IP: *.mco.bellsouth.net
06.10.03, 13:04
>> Tak, jak w hitlerowskich obozach zaglady dla Polakow, Rosjan i Cyganow,
Israel w obozie koncentracyjnym 'Palestyna' glodzi uwiezionych tam i
mordowanych Palestynczykow:
Israel accused of starving West Bank
New York |By Charles Laurence and Kim Willsher | 05-10-2003
A United Nations report which blames Israel for causing starvation in Gaza
and the West Bank has prompted a furious diplomatic row with the Israeli
government of Ariel Sharon.
The leaked report by Jean Ziegler, a Swiss sociologist and UN special envoy,
blames Israel's security policies for "collective punishment" of the
Palestinians. Ziegler spent 10 days in the occupied territories in July and
was due to present his report to the UN General Assembly in New York on
November 18.
Furious Israeli officials, however, have denounced the report as "highly
political", saying that Ziegler had gone beyond his mandate. With support
from American diplomats at the UN, Israel has called for the report to be
rejected before it reaches the floor of the Assembly, and asked the UN Human
Rights Commission, for whom Ziegler was working as a food rights specialist,
to discipline him.
According to newspaper reports in France, Ziegler's report will not now be
published until the spring.
Tuvia Israeli, Israel's deputy representative to the UN, said: "Ziegler's
behaviour has been a bitter blow to our relations with the UN which were
already extremely strained." He said that Ziegler's silence about the
rampant corruption at the heart of the Palestinian Authority was
unacceptable.
Privately, UN officials in Geneva, where the Human Rights Commission is
based, also expressed frustration at having "wasted a golden opportunity" to
improve cooperation with the Israeli government. They regretted that Ziegler
had been "carried away by his indignation".
Ziegler appeared yesterday ready to lock horns with the UN. "It is a very
explosive report about the silent tragedy behind the visible tragedy of the
Palestinian territories," he said.
In the 25-page report, a copy of which has been seen by The Sunday
Telegraph, Mr Ziegler says 22 per cent of Palestinian children under the age
of five suffer severe malnutrition, and most families have only one meal a
day.
He describes that as "absurd" in a historically fertile land, blaming
the "apartheid" security fence, the seizing and destruction of Palestinian
farmland, and roadblocks for preventing food from reaching Palestinian
communities.
"The Occupied Palestinian Territories is on the verge of humanitarian
catastrophe as a result of the extremely harsh military measures imposed by
the occupying Israeli military forces since the outbreak of the second
Intifada in September 2000," the report warns.

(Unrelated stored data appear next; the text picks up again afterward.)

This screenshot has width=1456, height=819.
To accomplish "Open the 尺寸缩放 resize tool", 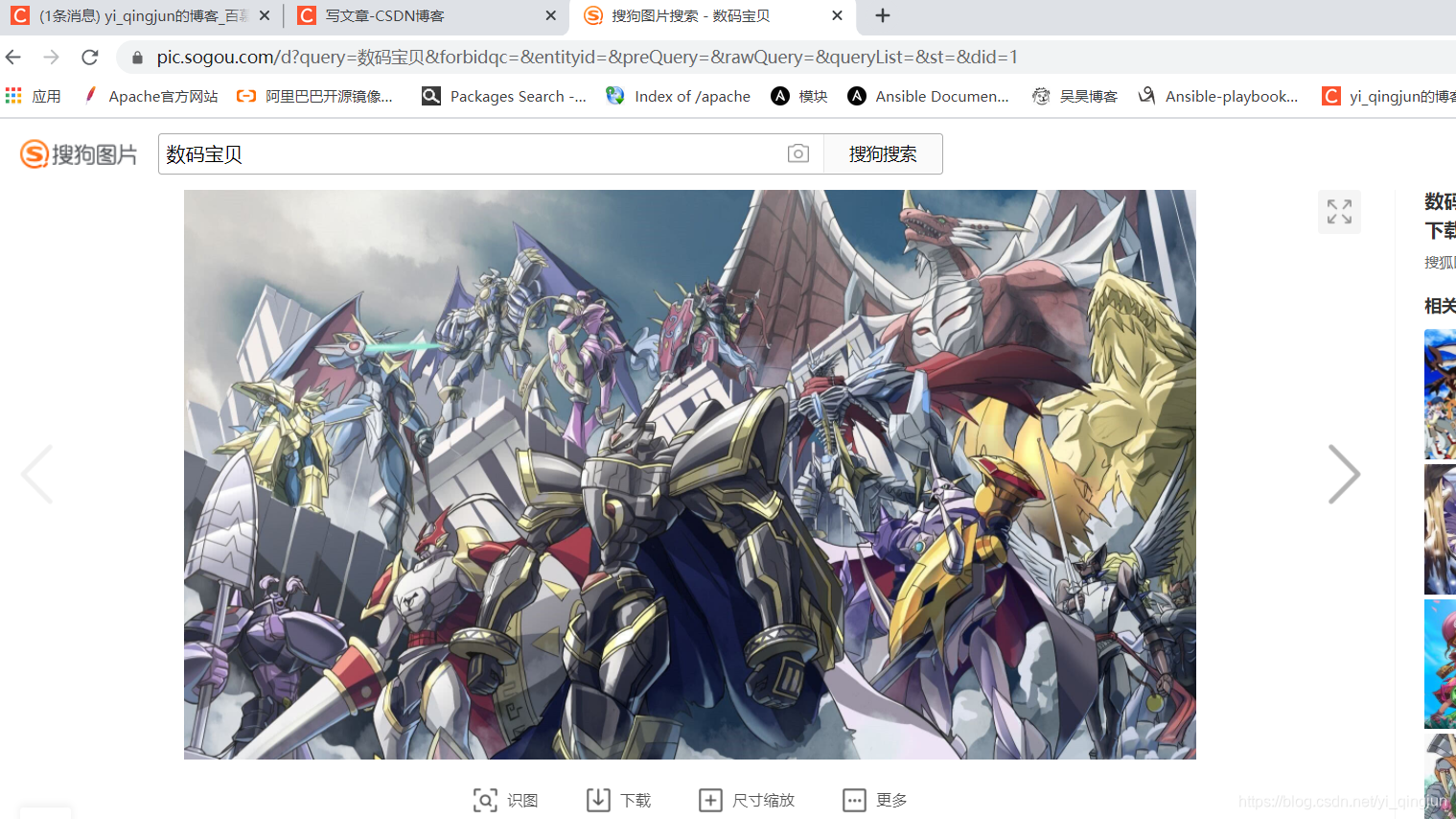I will pos(747,799).
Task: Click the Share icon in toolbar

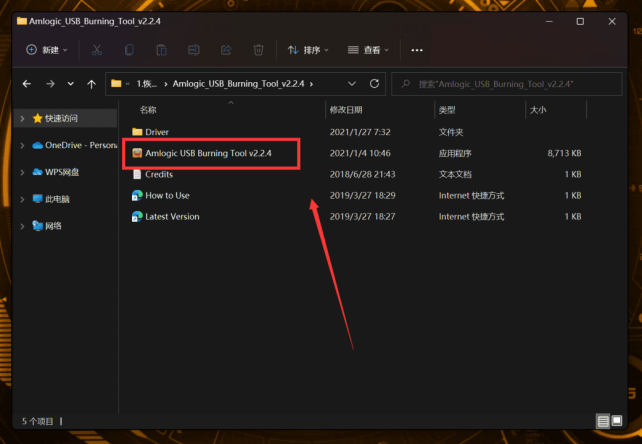Action: (x=226, y=50)
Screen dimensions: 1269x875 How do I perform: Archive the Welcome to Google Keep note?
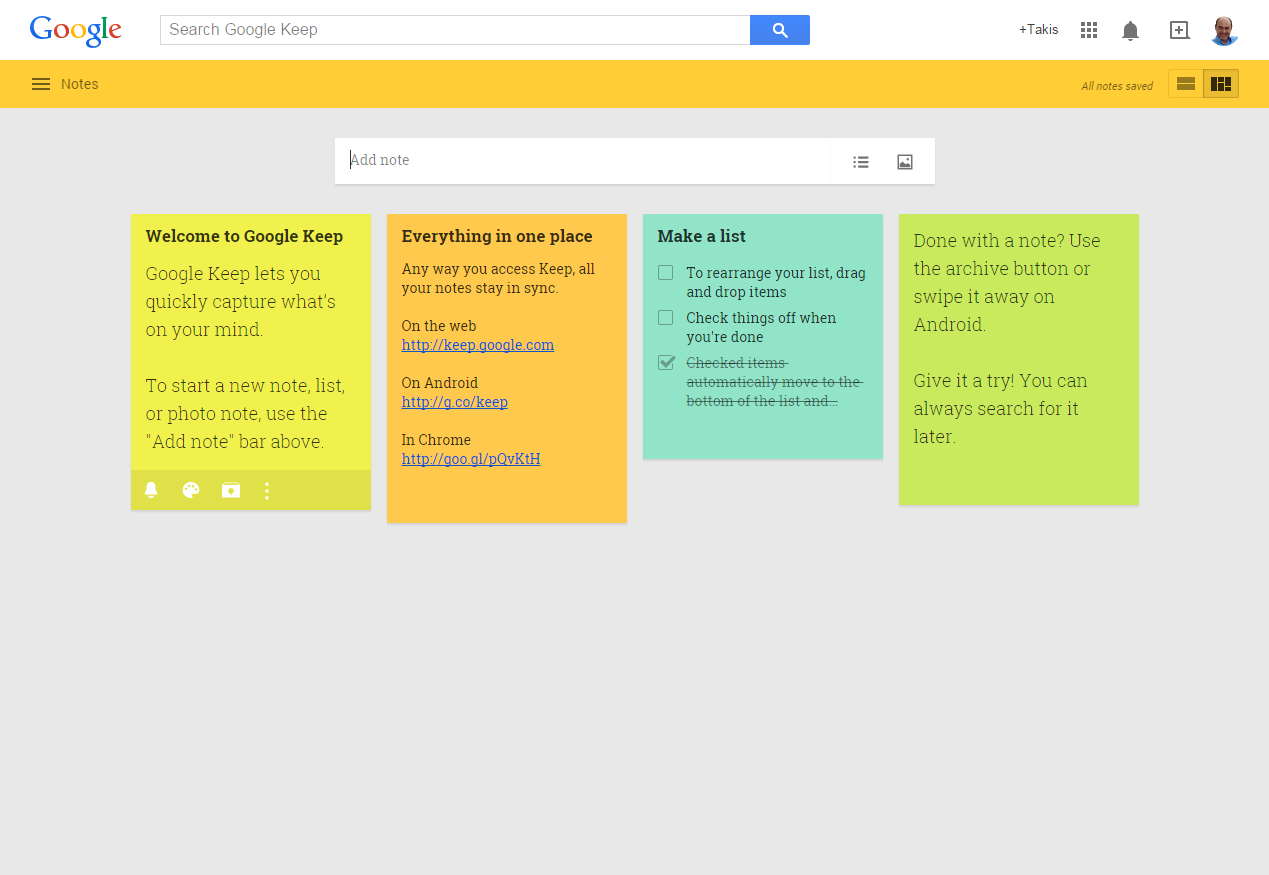231,490

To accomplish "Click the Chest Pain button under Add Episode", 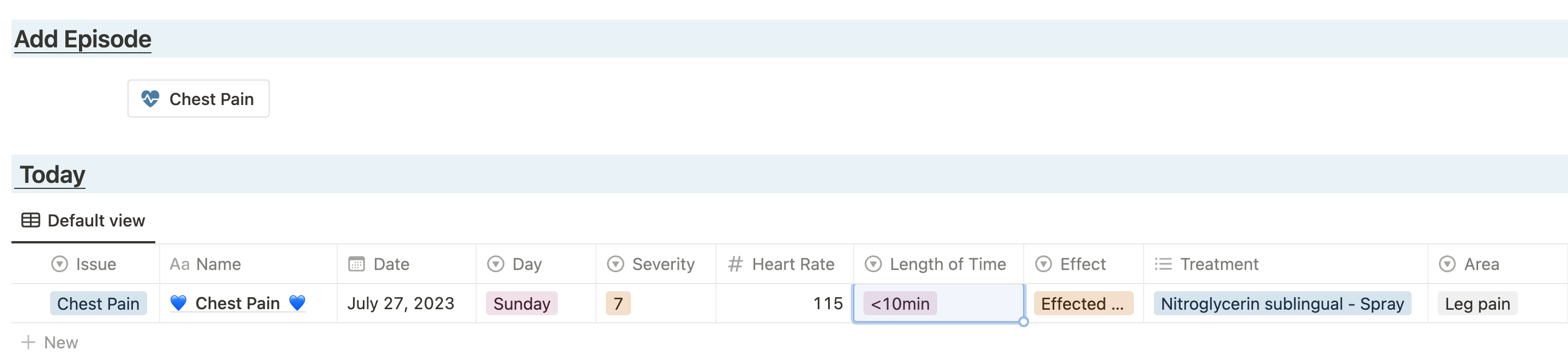I will pos(198,99).
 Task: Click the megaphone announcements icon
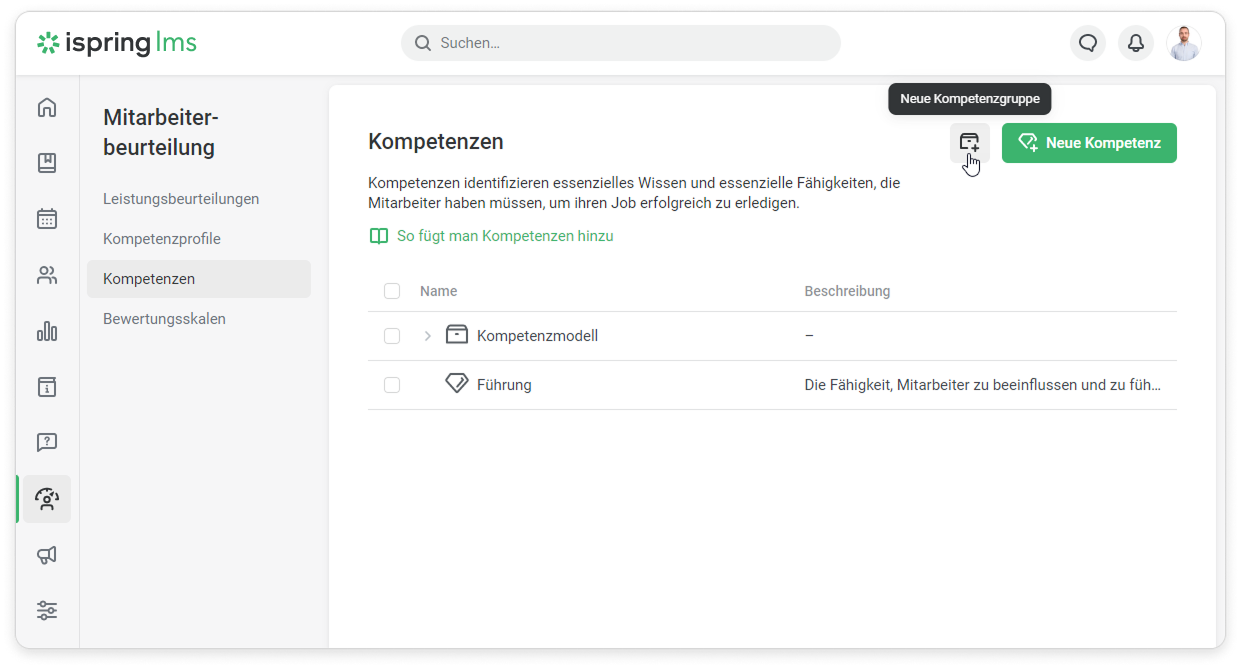click(x=47, y=555)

Ziegler became one of the first UN envoys to be allowed to report on
conditions in the occupied territories with co-operation and assistance from
Israel.
Israel wants the report to be dismissed on technical grounds, claiming that
Ziegler breached protocol because the report was leaked to the French
newspaper, Liberation, before their government had a chance to lodge a
reaction.
Ziegler defended his report yesterday as "the truth" and said the leak had
been beyond his control. He said that the draft report had been sent to
Israeli agencies that had helped his research at the same time as it was
submitted to the Human Rights Commission.